她倆什麼時候參合到一起的?難怪不帶護衛就出來了。
微微挑眉,居然找上門來了,沒完沒了了是吧,陳宣語氣平淡道:「誤會?鄭姑娘你不說,我還以為你找了個三腳貓的練武之人專門來尋我晦氣呢,莫非忘了我乃殺人不眨眼的悍匪喪彪?」
「你說誰三腳貓呢,我可是先天高手!」鼻子上掛著螃蟹的章瑜不服,被無視了。
聞言鄭婉茜趕緊解釋道:「陳公子何必如此冷漠,小女子好不容易打聽到你的住處,是專程來對上次的事情道謝的,公子不在意,小女子卻是一直銘記於心,至於章姑娘,是小女子前段時間外出談生意偶爾結識的女俠,幫了我不小的忙,邀請她暫住我家,相處了一些時日頗為投緣形同姐妹,我也不知道她和陳公子有過節啊,還請不要誤會」
「婉茜妹妹你說的恩人就是他?我怎麼看都不像是好人啊,就說你會不會被人設計騙了,哪兒有你前腳遇到劫匪後腳就被救了的道理,肯定是貪圖你家的財富,你自己都聽到了,他說自己是悍匪,還叫什麼喪彪……」,鼻子上還掛著螃蟹的章瑜瞪眼咋呼道,給鄭婉茜分析江湖險惡。
聽得陳宣嘴角直抽,隔空一指點了她的啞穴,頓時安靜了。
目視鄭婉茜,陳宣搖搖頭道:「姑娘請回吧,我說過多次,那天只是我和那幫劫匪的私人恩怨,你們只是恰逢其會而已,不存在什麼救命之恩,此事切莫再提,萍水相逢一別兩寬,希望誰也不要打擾誰」
說完轉身就走,第一印象決定了態度,才沒功夫搭理。
目光一暗,鄭婉茜捧著一個木盒急切上前兩步道:「陳公子不在意小女子卻不能沒有表示,我知陳公子乃練武之人,身外之物看不上眼,這是小女子偶得一柄利器,傳言是曾經一位半步宗師強者佩劍,敬與陳公子防身聊表心意,還望不要推辭,此後小女子將要去南方操持糧食生意,如果陳公子有事儘管去我家通知一聲,早已經打好招呼,東西我放這裡了,不敢打擾,這就告辭」
話都說到這份上了,她還堅持,陳宣也是無語。
眼角餘光看到身不能動口不能言的章瑜那不可思議的眼神,陳宣就知道鄭婉茜口中很隨意說出偶得的兵器絕對是花了很大心思的。

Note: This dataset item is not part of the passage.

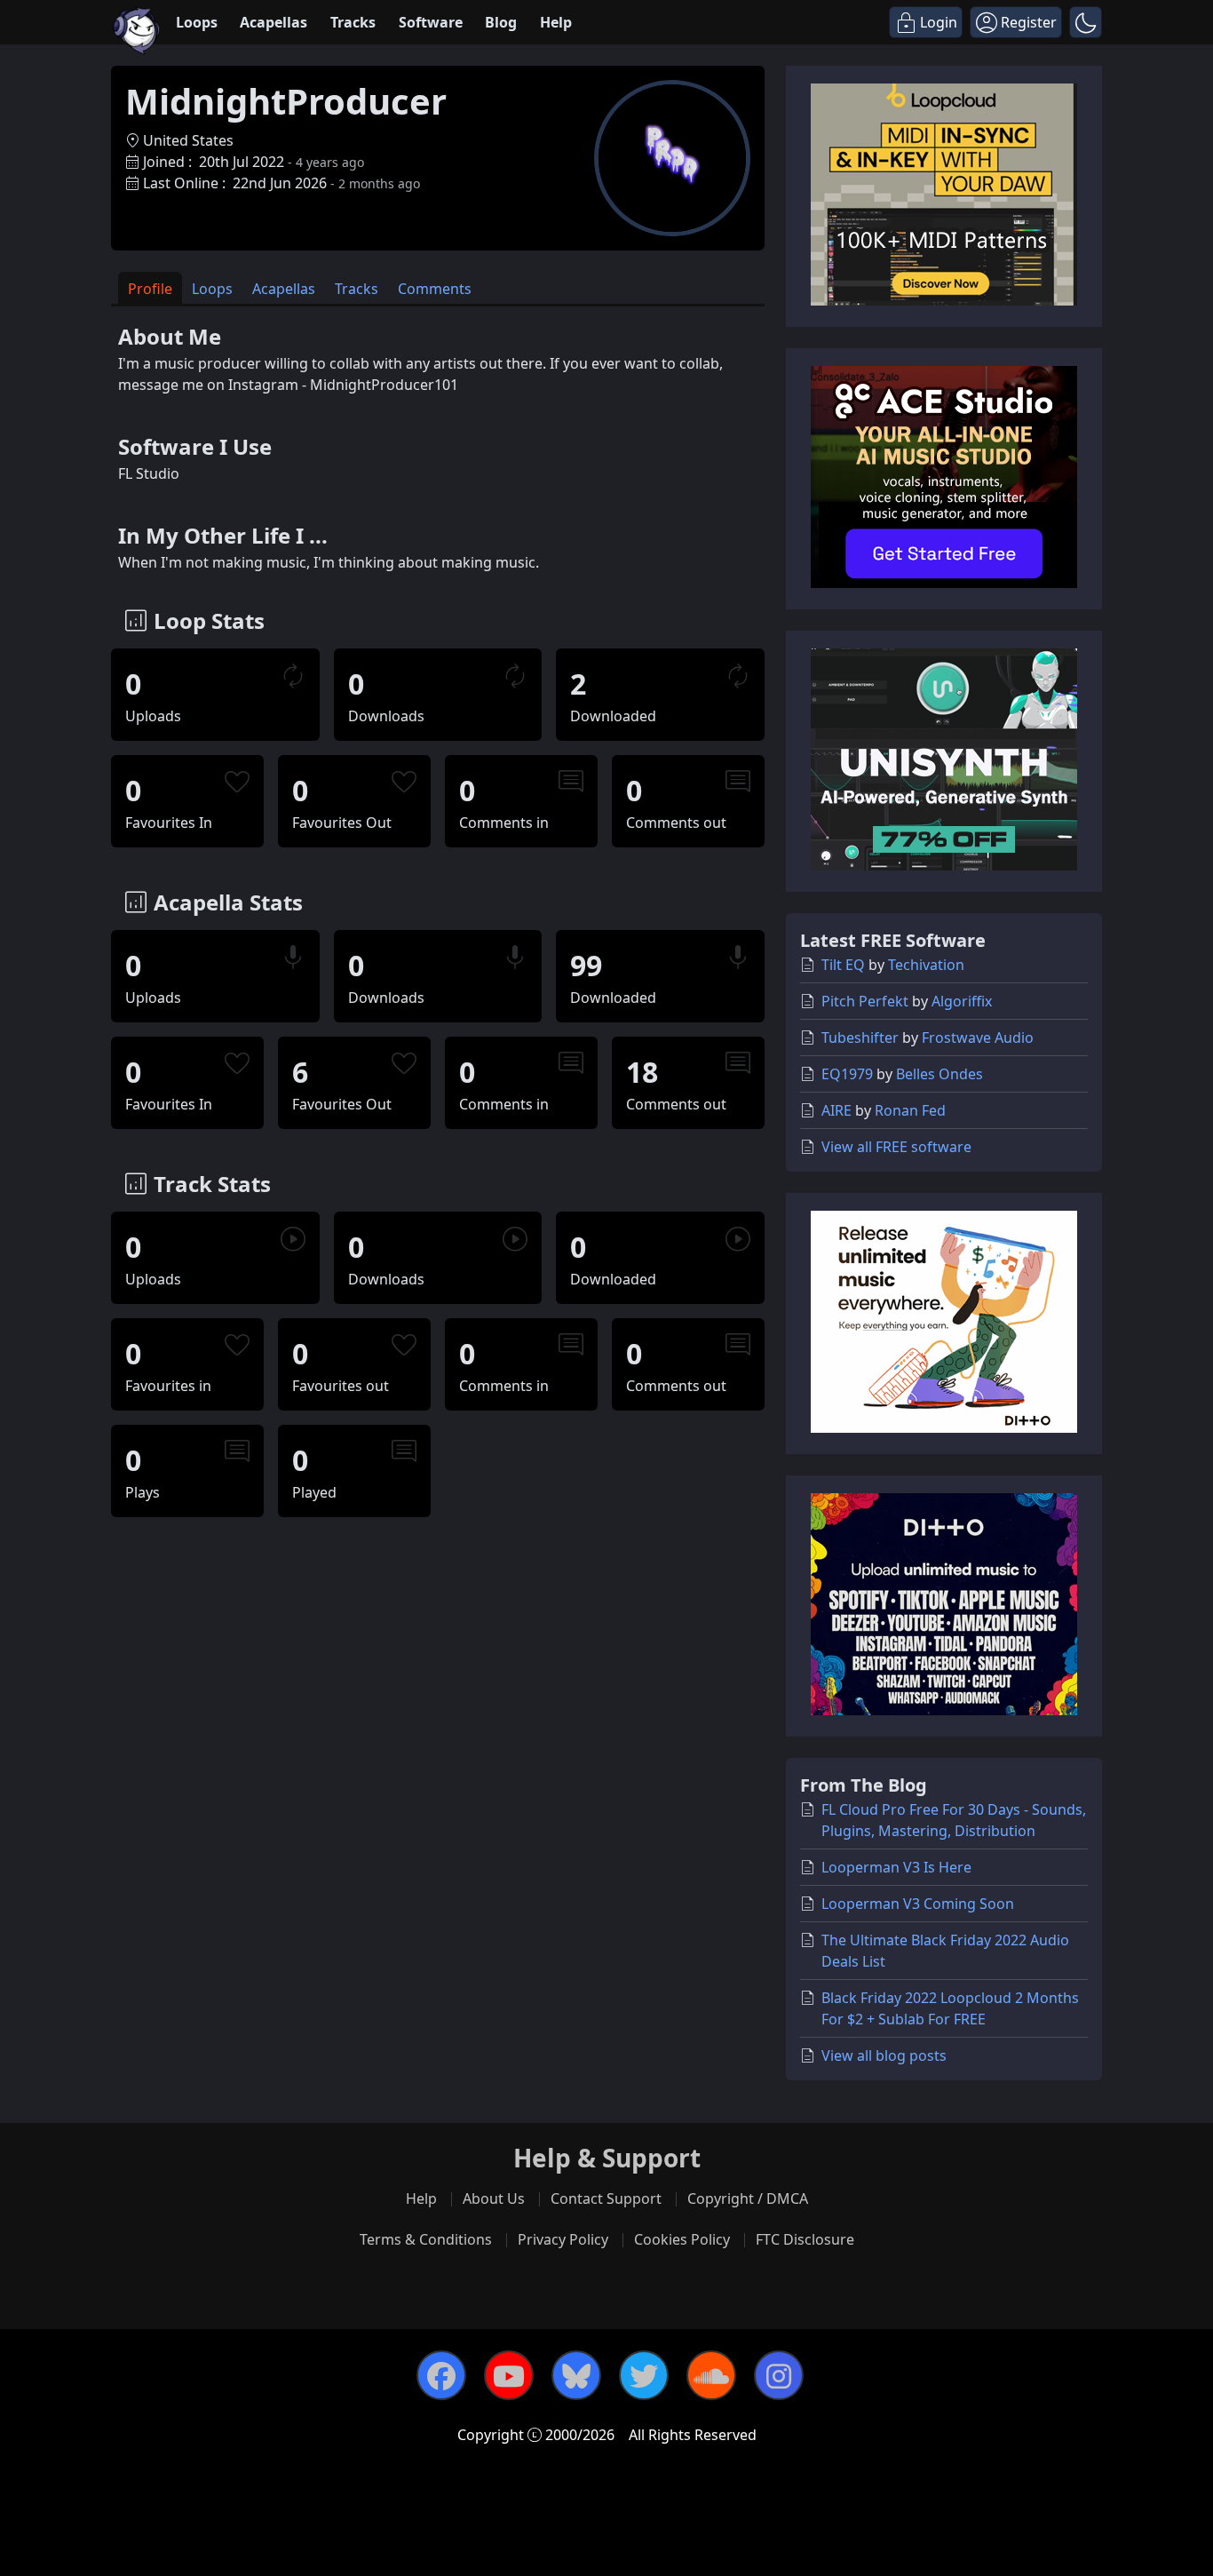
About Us (494, 2198)
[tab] (150, 288)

那又如何,陳宣不為所動道:「受之有愧,於我無用,拿回去吧」
半步宗師?有這說法?我咋不知道?
說著頭也不回的離去,揮一揮衣袖,那木盒就飛回了她的馬車,順便解了章瑜的穴道。
在章瑜起身扯掉鼻子上螃蟹準備說點什麼的時候,陳宣已經推門進入院子啪一聲把門關上了。
兩次在陳宣手中吃虧,她也不敢造次了,回頭看向鄭婉茜不可思議道:「婉茜妹妹,你不是吧,就是這傢伙讓你這段時間茶飯不思?還特意四處奔波花了幾十萬兩給他求來一柄珍兵器?」
目光黯然的鄭婉茜臉色一紅苦澀道:「章姐姐說什麼呀,才不是的,我們回去吧,他不要另找機會報恩就是」
「你,哎……」,章瑜見此也不知道說什麼好。
去南方操持糧食生意?怕不是因為榮國大旱嗅到了巨大商機,如果有那叫什麼的女子一道,安全方面倒是勉強夠了。

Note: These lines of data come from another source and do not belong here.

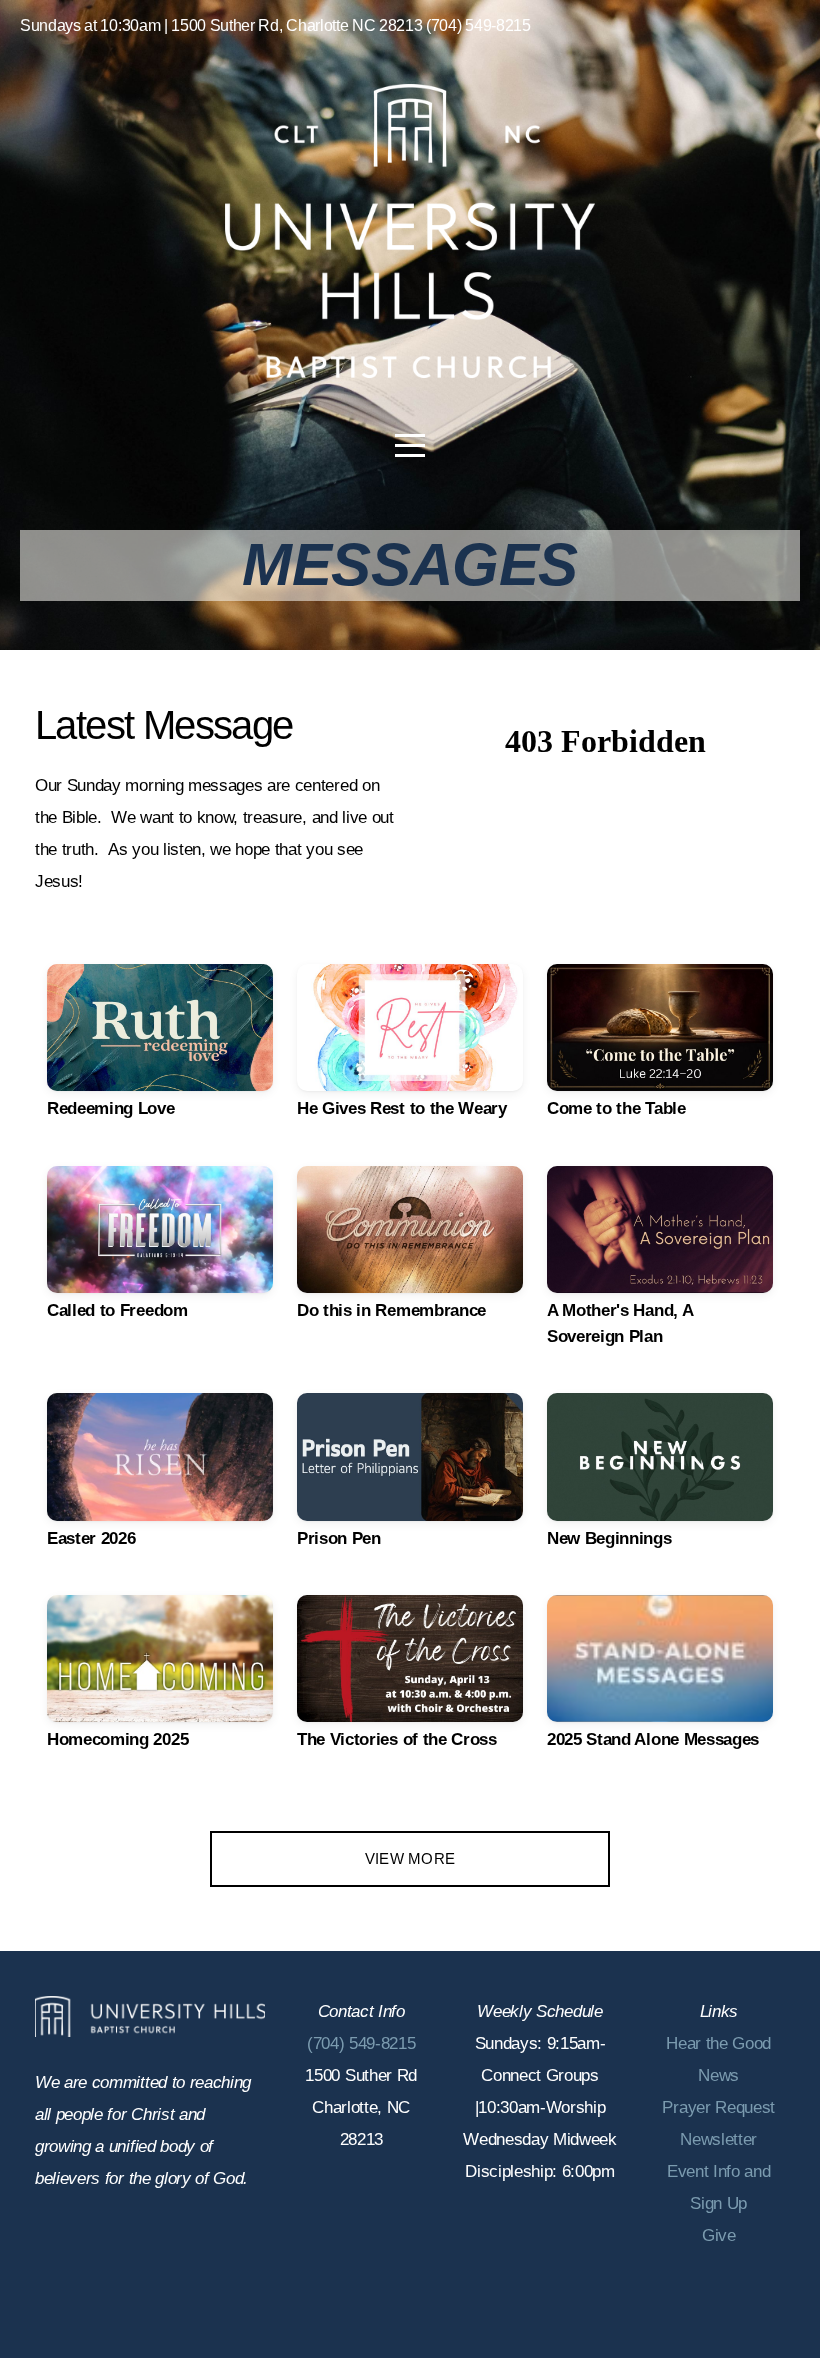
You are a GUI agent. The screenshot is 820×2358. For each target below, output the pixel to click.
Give (719, 2235)
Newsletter (718, 2139)
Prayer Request (718, 2107)
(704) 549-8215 (361, 2043)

回院子的陳宣腦海中閃過這個念頭的時候,撇眼看到高景明鬼鬼祟祟的站在牆角,哭笑不得道:「少爺什麼時候回來的?你是有多無聊啊,居然聽牆角」
高景明乾咳一聲若無其事道:「阿宣吶,不是我說你,喜歡一個人是藏不住的,喜歡幾個可要藏嚴實點啊」
「你瞎啊,沒見我都不搭理的嗎?人家主動找上門來我有什麼辦法」,陳宣無語得連少爺都不叫了。
高景明才不管那麼多,擠眉弄眼的打趣道:「我沒聽錯的話,其中一個聲音是我們來京城路上那個鄭家的大小姐吧?另一個是誰?」
「等下吃螃蟹,生醃那種,河蟹,吃你一肚子小蟲子,少爺你敢吃嗎?」陳宣晃了晃魚簍生硬的轉移話題。